Mensch was hier im Forum immoment abgeht ?! Unter aller S.. !
stupid.gif
 
Ich sags jetzt einfach mal so. Welchem Festplattenhersteller kann man wirklich noch zu 100 % vertrauen? Ich glaube, jeder kann das für sich selber nur mit einem "keinem" beantworten. Dem einen rauchen IBMs/Hitachis am laufenden Band ab, dem anderen Western Digital, dem nächsten Seagate. Eigentlich ist es inzwischen relativ egal, welchen Hersteller man bevorzugt. Mit jedem kann man gewaltig auf die Fresse fallen.

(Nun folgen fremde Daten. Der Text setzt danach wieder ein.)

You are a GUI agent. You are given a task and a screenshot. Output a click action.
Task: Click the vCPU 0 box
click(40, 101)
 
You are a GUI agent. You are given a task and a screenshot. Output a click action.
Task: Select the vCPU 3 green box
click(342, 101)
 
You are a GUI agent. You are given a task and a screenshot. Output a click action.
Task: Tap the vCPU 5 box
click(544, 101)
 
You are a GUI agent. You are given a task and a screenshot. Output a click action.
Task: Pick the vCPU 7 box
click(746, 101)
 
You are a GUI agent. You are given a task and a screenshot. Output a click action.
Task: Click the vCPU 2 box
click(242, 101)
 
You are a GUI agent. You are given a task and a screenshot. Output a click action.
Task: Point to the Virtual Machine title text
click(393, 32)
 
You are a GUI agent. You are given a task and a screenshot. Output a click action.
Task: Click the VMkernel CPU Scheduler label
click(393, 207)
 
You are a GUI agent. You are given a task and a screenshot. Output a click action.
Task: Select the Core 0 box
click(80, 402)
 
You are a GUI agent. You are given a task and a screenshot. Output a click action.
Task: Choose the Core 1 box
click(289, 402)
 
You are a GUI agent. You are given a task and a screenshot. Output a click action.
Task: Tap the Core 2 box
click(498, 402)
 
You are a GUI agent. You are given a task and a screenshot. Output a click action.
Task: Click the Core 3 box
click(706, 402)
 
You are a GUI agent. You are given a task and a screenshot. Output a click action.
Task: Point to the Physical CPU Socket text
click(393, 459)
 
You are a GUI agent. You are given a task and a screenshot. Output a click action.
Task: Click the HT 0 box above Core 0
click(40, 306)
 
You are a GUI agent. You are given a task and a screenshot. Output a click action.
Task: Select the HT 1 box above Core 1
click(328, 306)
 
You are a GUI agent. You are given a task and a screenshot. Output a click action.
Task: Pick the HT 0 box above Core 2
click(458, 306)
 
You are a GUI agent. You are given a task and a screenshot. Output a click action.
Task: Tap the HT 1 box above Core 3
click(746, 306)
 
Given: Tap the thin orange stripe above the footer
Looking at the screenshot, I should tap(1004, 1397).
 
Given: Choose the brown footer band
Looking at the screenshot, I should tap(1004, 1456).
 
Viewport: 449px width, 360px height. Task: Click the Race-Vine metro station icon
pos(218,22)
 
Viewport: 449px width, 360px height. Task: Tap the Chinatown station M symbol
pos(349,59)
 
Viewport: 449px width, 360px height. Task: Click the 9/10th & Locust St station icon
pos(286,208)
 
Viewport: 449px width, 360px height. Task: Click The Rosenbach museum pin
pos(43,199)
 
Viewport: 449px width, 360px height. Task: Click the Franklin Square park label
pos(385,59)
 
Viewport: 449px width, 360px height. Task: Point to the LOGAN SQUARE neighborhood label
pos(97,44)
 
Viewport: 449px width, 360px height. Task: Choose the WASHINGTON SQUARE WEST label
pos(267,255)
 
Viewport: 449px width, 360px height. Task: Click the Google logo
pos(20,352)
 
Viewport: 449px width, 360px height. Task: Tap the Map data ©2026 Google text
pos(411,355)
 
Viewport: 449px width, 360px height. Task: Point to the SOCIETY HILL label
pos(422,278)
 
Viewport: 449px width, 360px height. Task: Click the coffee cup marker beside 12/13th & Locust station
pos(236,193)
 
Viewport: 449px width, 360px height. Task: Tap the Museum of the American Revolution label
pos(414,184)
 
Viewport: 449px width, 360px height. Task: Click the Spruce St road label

Also lassen wir doch das Rumhacken auf bestimmten Herstellern und fokusieren wir auf das eigentliche Problem: Die Qualität ist in den letzten Jahren rapide gesunken; egal bei welchem Hersteller.
 
Haha ich habs ja schon immer gewusst! :evillol:

Hatte selbst mal eine IBM, die mir nach einigen Monaten abgeraucht ist. Den krassesten Fall hatte ich während meiner Ausbildung, als meine Abteilung mit neuen PCs ausgestattet wurde (alle mit IBM-Platten), und zwei von den zehn HDs sich direkt nach einigen Stunden verabschiedet hatten.
 
IBM Platten sind einfach schlampig verarbeitet ! Wo z.B. Maxtor die feinen Drähte (zur stromversorgung der Spule am Schreib/Lese-Arm) mit Kleber fixiert, damit sie nicht lose rumhängen, da macht IBM nix, war zumindest bei ner alten 40er Hitachi so, dass einfach so ein Draht (durch zu oftes hin- und herbewegen) abgebrochen war. Außerdem baut IBM schlechte Motoren ein, die eine vielzuhohe Abnutzung haben und die Lager taugen auch nix, die haben oft schon nach einem Jahr ein kleines Spiel (sind nicht mehr präzise).

-gb-
 
Sonst alles klar? Es ging hier lediglich um eine (!) Serie von IBM. Mitlerweile werden die Platten von Hitachi hergestellt, und sind vergleichweise Ausfallsicher und stehen ähnlichen Platten anderer Hersteller in nichts nach. Also hör bitte mit dem sinnlosen geflame auf.